Sie berichten von Seelsorgern (meistens Pfarrern), die in ihrer eigenen kleinen Welt leben und ihre Gemeinden – vor allem die Jugendlichen – links liegen lassen und bestenfalls ignorieren. Von Priestern, die inbrünstig Liturgie feiern und Sakramente spenden, sich aber nicht um Seelen sorgen. Von Pfarrern und Kaplänen, die ihre Ministranten zwar als Statisten im Gottesdienst sehen möchten, aber nicht verstehen, dass die Kinder und Jugendlichen sich mehr wünschen. Dass sie mehr brauchen: Unterstützung. Wertschätzung. Respekt. Seelsorge! Während die Minis wenigstens in manchen Fällen noch ab und an ein fades „Danke“ hören, wird Jugendlichen aus Verbänden gleich die kalte Schulter gezeigt. Die sind eh’ nichts wert…

Da erzählen mir engagierte junge Leute und Erwachsene, dass sie das Gespräch mit ihren Pfarrern gesucht haben. Dass sie Unterstützung angeboten haben und abgewiesen wurden. Dass sie um Hilfe gebeten haben, aber nicht gehört worden sind. Diejenigen, die es gewagt haben, Kritik zu äußern, werden mit Verachtung gestraft. Wie kann man es wagen, einen Priester zu kritisieren?
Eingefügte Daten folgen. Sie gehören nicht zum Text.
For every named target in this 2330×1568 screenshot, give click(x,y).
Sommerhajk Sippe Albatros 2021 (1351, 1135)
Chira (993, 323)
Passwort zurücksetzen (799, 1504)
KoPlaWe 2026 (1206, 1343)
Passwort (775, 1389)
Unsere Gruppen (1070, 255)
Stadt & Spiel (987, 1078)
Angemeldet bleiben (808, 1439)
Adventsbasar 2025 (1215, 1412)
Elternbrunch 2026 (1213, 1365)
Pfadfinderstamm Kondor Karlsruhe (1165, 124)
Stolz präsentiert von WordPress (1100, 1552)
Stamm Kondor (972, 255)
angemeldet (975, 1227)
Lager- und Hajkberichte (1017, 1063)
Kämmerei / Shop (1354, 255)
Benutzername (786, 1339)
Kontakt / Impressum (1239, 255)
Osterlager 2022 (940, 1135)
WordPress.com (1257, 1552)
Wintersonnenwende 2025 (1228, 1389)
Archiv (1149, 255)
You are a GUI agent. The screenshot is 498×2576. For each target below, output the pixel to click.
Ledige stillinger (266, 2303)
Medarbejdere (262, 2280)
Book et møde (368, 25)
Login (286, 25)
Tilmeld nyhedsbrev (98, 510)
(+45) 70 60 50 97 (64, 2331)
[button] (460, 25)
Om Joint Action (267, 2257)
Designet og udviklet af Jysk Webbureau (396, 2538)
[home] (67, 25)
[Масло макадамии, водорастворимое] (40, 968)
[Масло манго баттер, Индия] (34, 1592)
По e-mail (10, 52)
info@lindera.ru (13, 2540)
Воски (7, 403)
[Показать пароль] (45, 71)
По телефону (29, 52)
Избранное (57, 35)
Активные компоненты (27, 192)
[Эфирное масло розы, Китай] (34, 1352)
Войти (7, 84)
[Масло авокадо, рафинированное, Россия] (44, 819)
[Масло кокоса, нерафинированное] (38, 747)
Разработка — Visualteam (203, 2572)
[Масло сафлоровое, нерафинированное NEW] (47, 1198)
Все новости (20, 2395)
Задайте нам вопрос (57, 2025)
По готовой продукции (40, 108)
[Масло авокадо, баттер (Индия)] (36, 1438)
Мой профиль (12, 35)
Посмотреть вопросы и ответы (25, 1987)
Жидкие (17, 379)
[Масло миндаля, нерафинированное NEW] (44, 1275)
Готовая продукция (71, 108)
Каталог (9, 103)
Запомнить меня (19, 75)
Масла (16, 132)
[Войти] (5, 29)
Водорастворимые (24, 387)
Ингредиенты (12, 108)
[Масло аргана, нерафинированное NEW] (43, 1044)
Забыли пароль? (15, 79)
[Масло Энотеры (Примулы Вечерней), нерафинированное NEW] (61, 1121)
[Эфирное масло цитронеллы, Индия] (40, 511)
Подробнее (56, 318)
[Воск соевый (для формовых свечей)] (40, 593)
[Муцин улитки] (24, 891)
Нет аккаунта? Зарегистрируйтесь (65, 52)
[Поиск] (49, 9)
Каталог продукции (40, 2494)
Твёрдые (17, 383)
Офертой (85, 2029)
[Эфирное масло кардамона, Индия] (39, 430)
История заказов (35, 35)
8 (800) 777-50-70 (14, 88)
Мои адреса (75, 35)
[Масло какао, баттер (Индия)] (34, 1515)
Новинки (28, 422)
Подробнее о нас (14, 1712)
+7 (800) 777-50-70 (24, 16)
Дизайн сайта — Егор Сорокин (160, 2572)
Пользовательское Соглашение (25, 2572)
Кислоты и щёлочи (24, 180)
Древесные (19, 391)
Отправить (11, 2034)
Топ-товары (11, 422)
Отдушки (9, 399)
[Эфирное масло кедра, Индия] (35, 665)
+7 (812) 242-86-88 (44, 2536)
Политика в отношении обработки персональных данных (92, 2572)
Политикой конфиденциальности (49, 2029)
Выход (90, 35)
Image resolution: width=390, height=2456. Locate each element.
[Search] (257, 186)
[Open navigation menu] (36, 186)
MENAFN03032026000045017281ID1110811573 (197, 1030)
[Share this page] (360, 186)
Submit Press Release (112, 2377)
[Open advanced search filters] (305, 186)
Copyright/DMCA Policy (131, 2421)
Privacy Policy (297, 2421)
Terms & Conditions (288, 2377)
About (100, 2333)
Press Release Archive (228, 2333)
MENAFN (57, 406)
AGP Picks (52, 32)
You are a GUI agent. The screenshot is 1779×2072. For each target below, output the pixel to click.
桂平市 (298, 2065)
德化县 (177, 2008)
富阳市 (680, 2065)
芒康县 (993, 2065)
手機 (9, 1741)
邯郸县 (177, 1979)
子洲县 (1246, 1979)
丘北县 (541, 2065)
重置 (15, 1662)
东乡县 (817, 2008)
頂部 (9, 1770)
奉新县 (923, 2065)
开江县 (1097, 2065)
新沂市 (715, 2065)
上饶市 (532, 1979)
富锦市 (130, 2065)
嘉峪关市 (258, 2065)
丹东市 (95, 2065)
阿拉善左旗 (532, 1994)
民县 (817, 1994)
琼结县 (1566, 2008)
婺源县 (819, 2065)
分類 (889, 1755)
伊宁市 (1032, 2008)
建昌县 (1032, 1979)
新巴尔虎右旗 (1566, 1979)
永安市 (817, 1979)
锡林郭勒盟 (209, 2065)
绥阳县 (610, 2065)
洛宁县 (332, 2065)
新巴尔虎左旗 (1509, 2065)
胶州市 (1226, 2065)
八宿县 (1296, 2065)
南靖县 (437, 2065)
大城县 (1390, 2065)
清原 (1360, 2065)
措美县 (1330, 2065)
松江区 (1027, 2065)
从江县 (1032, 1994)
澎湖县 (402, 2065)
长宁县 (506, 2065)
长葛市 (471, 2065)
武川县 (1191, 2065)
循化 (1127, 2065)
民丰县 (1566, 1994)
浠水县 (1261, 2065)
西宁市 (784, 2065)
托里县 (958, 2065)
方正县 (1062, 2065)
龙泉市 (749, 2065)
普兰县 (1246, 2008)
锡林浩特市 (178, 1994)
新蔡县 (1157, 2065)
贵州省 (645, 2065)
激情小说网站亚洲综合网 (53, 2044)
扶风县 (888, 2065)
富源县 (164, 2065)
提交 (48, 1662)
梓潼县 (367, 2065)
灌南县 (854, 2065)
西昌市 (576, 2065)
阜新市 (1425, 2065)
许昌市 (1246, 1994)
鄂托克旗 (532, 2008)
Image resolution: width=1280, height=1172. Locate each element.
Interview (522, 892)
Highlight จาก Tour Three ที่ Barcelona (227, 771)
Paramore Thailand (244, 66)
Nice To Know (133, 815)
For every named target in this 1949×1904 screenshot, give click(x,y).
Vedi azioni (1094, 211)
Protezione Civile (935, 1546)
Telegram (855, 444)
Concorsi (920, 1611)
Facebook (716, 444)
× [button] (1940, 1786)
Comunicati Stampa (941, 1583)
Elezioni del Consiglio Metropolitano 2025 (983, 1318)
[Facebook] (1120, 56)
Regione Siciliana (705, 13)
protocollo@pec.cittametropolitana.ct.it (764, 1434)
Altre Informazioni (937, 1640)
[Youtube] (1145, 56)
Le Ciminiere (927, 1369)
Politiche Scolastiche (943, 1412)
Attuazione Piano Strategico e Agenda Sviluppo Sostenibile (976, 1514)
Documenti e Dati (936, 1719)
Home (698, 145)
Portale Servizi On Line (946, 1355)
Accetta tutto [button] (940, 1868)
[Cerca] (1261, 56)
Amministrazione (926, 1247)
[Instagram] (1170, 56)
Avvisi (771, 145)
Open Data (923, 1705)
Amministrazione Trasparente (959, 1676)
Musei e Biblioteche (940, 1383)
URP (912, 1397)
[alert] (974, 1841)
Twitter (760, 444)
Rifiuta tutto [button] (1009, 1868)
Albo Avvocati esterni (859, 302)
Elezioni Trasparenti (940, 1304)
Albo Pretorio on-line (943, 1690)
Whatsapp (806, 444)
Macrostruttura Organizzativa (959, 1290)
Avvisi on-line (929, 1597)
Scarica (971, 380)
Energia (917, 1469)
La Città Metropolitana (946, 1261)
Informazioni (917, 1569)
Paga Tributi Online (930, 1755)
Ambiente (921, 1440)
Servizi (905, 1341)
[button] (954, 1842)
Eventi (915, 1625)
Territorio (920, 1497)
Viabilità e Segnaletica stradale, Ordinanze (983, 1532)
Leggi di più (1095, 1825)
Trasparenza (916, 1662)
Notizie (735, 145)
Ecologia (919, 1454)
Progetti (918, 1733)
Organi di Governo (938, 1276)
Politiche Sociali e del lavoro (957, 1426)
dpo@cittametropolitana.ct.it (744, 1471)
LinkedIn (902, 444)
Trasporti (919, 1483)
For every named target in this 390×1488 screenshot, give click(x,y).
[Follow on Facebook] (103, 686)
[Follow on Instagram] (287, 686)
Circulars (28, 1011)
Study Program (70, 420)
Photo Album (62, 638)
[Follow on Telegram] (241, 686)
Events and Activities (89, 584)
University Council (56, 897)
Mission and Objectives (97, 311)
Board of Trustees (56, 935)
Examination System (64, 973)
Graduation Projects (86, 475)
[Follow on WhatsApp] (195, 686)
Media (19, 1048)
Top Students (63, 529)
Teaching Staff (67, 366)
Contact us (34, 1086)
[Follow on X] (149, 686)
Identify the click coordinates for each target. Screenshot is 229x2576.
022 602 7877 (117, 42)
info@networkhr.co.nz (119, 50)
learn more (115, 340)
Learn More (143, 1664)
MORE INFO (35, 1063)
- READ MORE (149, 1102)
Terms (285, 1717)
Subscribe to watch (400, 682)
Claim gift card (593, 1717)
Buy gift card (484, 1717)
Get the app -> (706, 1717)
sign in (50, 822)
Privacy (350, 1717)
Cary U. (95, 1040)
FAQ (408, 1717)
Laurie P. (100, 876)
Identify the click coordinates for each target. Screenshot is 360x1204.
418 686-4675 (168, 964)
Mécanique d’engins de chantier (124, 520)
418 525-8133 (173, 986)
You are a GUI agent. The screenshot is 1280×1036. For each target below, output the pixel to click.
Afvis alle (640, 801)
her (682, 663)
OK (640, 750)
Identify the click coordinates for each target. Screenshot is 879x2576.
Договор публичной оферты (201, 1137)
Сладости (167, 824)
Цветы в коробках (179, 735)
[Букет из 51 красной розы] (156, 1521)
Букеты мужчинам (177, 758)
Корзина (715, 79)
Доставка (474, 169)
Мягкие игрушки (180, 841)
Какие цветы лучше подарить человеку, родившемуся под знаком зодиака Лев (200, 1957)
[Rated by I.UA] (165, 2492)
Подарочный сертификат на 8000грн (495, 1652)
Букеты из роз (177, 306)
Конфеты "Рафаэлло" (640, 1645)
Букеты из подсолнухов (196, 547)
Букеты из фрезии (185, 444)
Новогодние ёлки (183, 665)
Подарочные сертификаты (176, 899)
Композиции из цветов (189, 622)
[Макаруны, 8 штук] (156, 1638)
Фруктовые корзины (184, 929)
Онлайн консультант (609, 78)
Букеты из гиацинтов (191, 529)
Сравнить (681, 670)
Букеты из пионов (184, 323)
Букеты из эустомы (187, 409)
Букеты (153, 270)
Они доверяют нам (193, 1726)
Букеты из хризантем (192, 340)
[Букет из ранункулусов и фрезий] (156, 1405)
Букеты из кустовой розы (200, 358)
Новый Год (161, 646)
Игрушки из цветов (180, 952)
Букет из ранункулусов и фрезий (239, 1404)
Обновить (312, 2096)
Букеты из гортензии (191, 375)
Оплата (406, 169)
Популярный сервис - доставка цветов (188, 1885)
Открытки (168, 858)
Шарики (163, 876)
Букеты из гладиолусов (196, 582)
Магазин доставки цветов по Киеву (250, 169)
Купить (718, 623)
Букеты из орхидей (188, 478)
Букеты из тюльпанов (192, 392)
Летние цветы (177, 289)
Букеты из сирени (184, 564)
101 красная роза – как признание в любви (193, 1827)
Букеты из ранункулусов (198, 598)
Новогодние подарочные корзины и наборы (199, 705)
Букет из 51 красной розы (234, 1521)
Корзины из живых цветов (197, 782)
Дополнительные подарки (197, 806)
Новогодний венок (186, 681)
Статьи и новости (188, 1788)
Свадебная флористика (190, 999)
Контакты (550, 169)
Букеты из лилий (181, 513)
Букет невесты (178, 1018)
Wie kann ich es wagen, all das hier zu schreiben? Wie kann ich es wagen, meine Mitbrüder und Kolleg/innen öffentlich zu kritisieren?
Ich wage es. Weil ich ratlos bin und keine andere Lösung finde. Die (jungen) Leute schreiben mich an, weil sie nicht wissen, an wen sie sich sonst wenden sollen. Ich hoffe, dass wenigstens der Ein oder Andere sich angesprochen fühlt und das zum Anlass nimmt, seine Art der „Seelsorge“ zu hinterfragen.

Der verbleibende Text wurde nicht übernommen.